**課題:** 本文に基づき、クラブが最初に送ったイベリア航空のブエノスアイレス発マドリッド経由バルセロナのチケットを「誤り」として送り直すことになった理由を説明せよ。

··· 本文

サビオラ、20歳の回想(下)
(2002/7/11)

今年(2002年)の4月23日、サンジョルディの日をを記念してエスポーツ社が発行した「サビオラ・小さな巨人」という本があります。約150ページ程度の本ですが、サビオラのこれまでの回想をエスポーツ記者が代筆して書かいたものです。その中から抜粋して(ということは若干編集して)漢字ひらがなにしてみました。上・中・下というように3回にわかれています。

やっとバルセロナに向かう日が来た。僕たち、そう、僕と僕のことをいろいろ面倒を見てくれるディエゴと二人でブエノスアイレスから飛行機に乗り込んだ。長い旅だったけれど一睡もできなかった。いろんなことを考えてしまう。バルセロナはどんな街だろう? クラブはどんな感じだろうか? 選手たちは? そうだ、リバルドってどんな感じの人だろうか? クライハート選手は? ファンの人たちは僕のことを知っているだろうか? 7番て誰がつけているんだろうか? そうだ、アイマールには会えるだろうか? バレンシアとバルセロナというのは遠いいのだろうか? 考えれば考えるほど答えの見つからない疑問が頭をよぎる。

それにしても驚いたことがある。クラブの人がイベリア航空のブエノスアイレス発マドリッド経由バルセロナのチケットを最初に送ってきた。ところがすぐに連絡してきて「そのチケットは誤りだから違うのを送り直す」ということだった。ディエゴに何が間違いだったのか聞いたんだ。そしたら何と言ったと思う?
「バルサの人たちは我々が降りる最初のスペインの街はバルセロナでなければならない、と考えているそうだ。マドリ経由なんかではダメで、他の航空会社のチケットを送ってくるそうだ。そしてチケットの名義もメディアに気づかれないように、母方の第二名字にしてあるそうだ。」

その瞬間、バルサというクラブはどこにでもあるクラブじゃないと思った。そして普通の常識では考えられないクラブだとも思った。ライバルのクラブがあるマドリッド経由を避けるなんて、ボカとリーベルの対抗意識は知っている自分にも理解できないことだった。そしてサビオラという名前のないチケット。いずれにしても僕たちは、ブリティッシュ航空を利用してロンドン経由バルセロナ行きということになった。

驚きはまだまだ続く。ロンドンからバルセロナに向かう飛行機を乗り換える待合室に、バルサの関係者がすでに我々を待ち受けていたんだ。チェミさんというクラブのメディア対策顧問の人だという。しかし、こんなことをすべての入団選手にするのだろうか? 間違いなくバルサというのはどでかいクラブなんだろうと思った。

バルセロナのエル・プラット空港に着いたら驚きはさらに大きいものとなる。大勢のカメラマンや飛行場出口にいる多くの人々はいったい誰を待っているのかしばらく理解できなかった。でも僕の代理人のアルフレッドがその中にいることを発見してから気が付いた。僕たちの到着を待っていたんだ!

······
··· 対象データ

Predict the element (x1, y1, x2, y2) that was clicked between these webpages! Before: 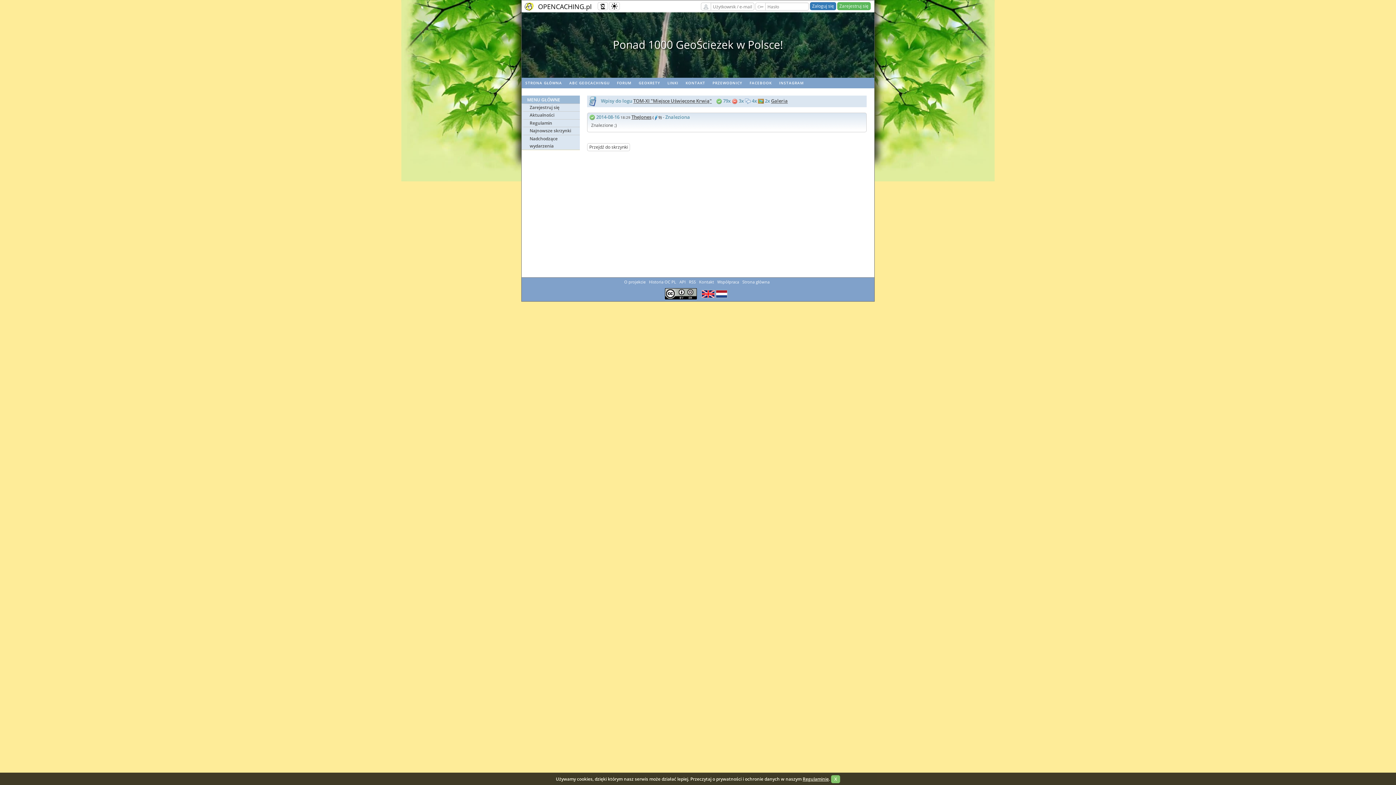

······

**解答:** バルサの関係者は、サビオラたちが最初に降り立つスペインの街はバルセロナでなければならないと考えていた。そのためマドリッド経由は認められず、他の航空会社のチケットを送り直すことになった。結果として、ブリティッシュ航空でロンドン経由バルセロナ行きのルートになった。